Data entries:
=== Begin Enclosure ===
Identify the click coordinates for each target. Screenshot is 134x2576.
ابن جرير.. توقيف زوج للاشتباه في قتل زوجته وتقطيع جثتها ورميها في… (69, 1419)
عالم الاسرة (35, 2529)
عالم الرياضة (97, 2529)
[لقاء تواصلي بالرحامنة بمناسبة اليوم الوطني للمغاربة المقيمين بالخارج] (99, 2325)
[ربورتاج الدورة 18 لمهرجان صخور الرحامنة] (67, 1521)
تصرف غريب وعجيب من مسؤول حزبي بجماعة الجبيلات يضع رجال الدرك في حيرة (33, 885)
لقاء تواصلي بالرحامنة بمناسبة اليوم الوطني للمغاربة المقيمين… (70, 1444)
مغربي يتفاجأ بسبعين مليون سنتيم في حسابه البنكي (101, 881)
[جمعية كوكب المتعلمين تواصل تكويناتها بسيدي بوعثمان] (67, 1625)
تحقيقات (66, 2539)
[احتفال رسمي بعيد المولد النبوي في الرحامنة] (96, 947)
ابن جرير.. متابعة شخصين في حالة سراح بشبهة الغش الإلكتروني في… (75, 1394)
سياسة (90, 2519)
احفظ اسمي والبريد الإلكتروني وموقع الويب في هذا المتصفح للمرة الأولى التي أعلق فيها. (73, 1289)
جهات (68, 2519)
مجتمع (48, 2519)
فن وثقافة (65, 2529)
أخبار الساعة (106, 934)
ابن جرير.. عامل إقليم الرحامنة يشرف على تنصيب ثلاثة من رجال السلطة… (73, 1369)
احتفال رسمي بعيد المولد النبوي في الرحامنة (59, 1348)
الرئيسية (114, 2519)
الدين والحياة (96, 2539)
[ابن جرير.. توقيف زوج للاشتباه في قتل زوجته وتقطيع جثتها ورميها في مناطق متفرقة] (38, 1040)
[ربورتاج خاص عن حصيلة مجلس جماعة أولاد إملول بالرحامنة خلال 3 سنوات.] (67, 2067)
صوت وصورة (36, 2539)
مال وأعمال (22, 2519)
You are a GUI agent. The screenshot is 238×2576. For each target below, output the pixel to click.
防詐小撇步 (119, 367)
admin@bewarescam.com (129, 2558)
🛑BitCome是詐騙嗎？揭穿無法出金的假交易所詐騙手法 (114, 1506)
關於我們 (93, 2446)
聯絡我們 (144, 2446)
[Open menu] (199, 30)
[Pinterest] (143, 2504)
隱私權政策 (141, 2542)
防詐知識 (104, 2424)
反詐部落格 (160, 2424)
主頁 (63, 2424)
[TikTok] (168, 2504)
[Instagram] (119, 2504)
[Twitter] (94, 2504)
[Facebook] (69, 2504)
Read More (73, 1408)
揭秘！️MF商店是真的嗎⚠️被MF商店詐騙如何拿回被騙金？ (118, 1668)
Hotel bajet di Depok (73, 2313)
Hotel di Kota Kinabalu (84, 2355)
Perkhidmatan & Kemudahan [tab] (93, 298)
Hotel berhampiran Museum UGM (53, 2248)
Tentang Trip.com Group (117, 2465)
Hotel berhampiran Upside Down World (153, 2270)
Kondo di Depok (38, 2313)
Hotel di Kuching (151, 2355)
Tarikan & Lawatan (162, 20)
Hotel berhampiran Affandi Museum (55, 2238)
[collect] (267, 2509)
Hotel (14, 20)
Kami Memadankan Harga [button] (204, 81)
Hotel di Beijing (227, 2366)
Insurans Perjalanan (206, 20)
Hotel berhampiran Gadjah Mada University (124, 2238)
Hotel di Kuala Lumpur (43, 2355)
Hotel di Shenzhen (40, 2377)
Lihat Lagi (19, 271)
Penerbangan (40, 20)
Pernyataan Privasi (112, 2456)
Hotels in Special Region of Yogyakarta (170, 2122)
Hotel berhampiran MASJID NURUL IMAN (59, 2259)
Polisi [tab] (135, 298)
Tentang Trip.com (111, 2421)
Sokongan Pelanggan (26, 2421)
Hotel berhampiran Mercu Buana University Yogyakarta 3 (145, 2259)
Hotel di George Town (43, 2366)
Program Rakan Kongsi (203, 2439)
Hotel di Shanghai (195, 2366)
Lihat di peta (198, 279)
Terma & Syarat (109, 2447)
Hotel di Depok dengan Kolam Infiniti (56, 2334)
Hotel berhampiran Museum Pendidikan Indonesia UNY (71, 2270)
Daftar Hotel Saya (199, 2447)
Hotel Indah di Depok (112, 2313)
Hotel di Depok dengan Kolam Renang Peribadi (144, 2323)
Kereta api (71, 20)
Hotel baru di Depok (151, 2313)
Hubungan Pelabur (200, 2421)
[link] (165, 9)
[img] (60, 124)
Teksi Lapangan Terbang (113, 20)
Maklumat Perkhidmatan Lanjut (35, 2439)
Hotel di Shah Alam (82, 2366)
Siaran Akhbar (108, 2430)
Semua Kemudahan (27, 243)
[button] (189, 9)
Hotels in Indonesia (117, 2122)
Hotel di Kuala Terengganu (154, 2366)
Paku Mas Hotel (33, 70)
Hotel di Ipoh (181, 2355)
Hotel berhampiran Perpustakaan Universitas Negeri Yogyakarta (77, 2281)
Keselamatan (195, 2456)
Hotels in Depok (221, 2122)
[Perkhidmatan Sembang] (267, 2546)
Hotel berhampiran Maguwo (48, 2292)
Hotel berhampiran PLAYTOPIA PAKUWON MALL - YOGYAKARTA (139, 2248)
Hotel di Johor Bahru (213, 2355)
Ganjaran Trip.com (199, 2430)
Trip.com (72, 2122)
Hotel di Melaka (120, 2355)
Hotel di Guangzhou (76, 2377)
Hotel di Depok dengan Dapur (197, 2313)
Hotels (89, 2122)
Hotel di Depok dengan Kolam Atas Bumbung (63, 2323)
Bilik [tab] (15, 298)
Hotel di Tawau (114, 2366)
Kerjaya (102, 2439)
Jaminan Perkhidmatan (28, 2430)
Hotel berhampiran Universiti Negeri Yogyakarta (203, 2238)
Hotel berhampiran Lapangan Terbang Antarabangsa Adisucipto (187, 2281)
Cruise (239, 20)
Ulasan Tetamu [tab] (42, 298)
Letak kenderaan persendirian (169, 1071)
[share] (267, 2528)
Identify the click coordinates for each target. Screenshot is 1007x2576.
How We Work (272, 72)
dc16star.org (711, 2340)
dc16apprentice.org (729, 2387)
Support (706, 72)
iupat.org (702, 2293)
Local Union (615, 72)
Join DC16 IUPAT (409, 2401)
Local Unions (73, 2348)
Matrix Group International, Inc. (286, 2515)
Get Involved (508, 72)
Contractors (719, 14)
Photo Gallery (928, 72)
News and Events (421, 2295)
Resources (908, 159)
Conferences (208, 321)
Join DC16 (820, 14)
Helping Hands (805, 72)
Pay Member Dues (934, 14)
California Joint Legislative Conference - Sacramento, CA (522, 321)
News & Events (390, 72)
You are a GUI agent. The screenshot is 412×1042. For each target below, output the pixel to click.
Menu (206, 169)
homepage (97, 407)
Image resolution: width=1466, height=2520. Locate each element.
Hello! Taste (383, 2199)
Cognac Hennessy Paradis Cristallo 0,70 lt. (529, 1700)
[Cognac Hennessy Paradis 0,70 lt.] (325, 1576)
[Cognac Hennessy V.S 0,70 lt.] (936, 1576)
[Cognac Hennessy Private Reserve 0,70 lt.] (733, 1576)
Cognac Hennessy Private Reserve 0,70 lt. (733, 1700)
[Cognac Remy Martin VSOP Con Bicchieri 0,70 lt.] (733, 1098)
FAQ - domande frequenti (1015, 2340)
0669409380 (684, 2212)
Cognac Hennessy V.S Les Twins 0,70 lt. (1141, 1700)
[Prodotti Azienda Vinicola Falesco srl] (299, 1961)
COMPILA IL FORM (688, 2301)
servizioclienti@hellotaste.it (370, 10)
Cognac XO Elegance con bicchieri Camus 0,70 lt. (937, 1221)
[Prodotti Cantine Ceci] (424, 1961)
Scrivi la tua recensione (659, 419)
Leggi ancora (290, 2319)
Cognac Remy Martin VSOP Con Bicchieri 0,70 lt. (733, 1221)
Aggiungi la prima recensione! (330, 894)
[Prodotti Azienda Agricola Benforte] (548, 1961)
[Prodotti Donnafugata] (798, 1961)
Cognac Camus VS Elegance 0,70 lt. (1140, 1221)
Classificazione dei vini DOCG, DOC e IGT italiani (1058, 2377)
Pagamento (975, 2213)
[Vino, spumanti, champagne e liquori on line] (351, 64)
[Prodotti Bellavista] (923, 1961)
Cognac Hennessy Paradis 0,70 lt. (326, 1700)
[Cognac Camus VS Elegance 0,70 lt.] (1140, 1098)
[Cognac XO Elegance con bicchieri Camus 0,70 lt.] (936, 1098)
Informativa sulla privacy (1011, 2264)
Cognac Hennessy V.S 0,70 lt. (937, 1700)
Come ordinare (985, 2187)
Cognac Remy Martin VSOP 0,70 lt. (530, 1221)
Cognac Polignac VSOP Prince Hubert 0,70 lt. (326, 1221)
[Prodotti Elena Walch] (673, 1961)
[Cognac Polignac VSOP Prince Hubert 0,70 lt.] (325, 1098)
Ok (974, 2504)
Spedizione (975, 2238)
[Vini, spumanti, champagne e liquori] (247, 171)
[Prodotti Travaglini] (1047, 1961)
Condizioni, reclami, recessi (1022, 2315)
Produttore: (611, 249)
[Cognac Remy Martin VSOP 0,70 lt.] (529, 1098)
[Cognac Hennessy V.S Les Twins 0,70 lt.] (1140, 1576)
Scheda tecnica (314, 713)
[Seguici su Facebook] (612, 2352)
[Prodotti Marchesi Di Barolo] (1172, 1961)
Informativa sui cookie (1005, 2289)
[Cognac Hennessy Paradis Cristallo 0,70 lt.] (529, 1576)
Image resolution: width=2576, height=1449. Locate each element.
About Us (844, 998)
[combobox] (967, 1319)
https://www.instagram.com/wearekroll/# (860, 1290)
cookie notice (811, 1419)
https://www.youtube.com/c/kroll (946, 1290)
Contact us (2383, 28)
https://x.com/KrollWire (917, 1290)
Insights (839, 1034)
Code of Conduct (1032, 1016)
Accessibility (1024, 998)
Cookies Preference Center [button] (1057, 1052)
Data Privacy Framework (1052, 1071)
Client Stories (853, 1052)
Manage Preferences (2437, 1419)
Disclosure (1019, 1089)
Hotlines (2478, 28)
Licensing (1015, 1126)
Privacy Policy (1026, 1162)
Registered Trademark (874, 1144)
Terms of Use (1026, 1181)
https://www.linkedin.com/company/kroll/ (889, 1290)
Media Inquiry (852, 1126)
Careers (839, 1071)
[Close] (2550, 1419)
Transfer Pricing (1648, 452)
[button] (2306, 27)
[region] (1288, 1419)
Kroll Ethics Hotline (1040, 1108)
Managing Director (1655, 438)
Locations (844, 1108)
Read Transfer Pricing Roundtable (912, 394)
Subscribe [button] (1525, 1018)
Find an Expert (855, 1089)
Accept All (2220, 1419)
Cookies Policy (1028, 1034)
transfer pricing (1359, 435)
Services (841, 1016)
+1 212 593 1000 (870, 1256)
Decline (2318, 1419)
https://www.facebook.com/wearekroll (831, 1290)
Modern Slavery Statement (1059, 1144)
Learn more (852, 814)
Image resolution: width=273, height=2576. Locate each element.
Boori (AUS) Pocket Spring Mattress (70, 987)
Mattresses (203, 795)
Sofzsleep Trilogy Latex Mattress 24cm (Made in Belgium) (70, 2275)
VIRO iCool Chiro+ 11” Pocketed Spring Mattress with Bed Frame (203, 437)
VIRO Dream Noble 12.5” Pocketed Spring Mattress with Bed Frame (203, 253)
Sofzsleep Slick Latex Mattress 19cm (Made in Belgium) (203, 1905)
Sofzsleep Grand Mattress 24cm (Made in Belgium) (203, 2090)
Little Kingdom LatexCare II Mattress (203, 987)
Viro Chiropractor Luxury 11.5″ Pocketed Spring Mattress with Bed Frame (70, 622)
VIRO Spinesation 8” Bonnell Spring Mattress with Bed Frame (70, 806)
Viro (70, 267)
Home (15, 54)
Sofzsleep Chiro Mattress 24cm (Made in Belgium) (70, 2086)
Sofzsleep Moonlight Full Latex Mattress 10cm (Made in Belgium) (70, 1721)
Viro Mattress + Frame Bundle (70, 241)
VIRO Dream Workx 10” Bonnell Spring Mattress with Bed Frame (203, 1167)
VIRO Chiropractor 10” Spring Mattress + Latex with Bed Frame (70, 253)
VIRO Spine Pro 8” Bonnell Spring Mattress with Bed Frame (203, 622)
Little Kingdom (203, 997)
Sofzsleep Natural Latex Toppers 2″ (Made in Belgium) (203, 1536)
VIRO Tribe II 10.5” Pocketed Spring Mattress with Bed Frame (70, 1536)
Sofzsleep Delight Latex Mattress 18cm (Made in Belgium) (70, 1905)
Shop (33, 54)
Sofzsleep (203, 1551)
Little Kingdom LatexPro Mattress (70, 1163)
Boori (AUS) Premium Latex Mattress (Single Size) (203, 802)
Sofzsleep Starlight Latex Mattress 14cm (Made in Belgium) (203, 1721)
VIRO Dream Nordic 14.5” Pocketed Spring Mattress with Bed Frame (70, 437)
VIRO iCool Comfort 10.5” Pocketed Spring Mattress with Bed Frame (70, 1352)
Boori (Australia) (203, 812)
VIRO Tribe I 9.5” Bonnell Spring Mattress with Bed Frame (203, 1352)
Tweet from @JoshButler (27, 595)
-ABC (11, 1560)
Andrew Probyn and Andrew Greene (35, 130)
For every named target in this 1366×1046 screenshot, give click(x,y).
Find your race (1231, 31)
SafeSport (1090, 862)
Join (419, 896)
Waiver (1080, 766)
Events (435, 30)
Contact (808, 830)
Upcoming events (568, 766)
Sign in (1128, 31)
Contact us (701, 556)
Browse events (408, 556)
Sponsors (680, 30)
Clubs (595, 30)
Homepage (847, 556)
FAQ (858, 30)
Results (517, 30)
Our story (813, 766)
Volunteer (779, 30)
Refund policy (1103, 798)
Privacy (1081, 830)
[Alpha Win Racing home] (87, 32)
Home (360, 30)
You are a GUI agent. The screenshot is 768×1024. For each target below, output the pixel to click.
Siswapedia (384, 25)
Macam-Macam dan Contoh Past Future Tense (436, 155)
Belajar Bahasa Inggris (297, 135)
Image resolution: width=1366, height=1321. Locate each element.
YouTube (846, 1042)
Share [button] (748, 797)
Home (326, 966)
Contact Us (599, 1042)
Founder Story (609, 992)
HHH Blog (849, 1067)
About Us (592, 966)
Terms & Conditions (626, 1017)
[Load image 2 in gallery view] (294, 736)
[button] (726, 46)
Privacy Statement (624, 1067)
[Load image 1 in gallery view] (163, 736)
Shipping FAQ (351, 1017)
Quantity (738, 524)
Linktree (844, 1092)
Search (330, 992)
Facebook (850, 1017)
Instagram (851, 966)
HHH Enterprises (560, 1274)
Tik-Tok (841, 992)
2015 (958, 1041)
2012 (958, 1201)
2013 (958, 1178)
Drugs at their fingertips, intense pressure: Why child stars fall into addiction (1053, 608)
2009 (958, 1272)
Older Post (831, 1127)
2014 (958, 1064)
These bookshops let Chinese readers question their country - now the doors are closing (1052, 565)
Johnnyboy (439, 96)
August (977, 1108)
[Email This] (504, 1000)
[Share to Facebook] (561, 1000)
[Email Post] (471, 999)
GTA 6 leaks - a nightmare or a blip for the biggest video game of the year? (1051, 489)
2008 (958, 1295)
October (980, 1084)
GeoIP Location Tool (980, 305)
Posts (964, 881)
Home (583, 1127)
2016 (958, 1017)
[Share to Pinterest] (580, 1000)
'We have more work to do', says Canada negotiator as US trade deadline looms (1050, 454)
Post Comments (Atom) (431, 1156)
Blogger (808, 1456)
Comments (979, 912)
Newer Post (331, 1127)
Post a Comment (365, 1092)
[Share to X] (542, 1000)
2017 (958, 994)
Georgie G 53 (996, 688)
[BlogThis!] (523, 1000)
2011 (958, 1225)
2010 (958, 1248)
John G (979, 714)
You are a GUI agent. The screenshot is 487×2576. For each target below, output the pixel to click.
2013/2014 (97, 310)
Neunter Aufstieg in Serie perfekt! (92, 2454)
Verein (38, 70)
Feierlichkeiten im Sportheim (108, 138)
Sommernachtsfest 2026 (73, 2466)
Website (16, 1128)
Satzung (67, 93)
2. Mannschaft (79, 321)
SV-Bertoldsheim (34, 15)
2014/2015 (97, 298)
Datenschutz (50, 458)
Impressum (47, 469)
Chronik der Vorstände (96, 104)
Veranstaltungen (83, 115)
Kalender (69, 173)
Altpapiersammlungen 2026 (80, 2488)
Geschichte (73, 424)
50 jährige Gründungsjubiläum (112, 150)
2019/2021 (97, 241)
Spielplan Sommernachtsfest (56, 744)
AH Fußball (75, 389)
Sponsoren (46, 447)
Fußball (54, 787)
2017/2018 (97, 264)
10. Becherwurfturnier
=== End Enclosure ===
▸ **Exercise instructions**
Only the lines from the one with "Sponsoren (46, 447)" through the final line above belong in the answer, each retyped exactly.

▸ **Reply**
Sponsoren (46, 447)
Fußball (54, 787)
2017/2018 (97, 264)
10. Becherwurfturnier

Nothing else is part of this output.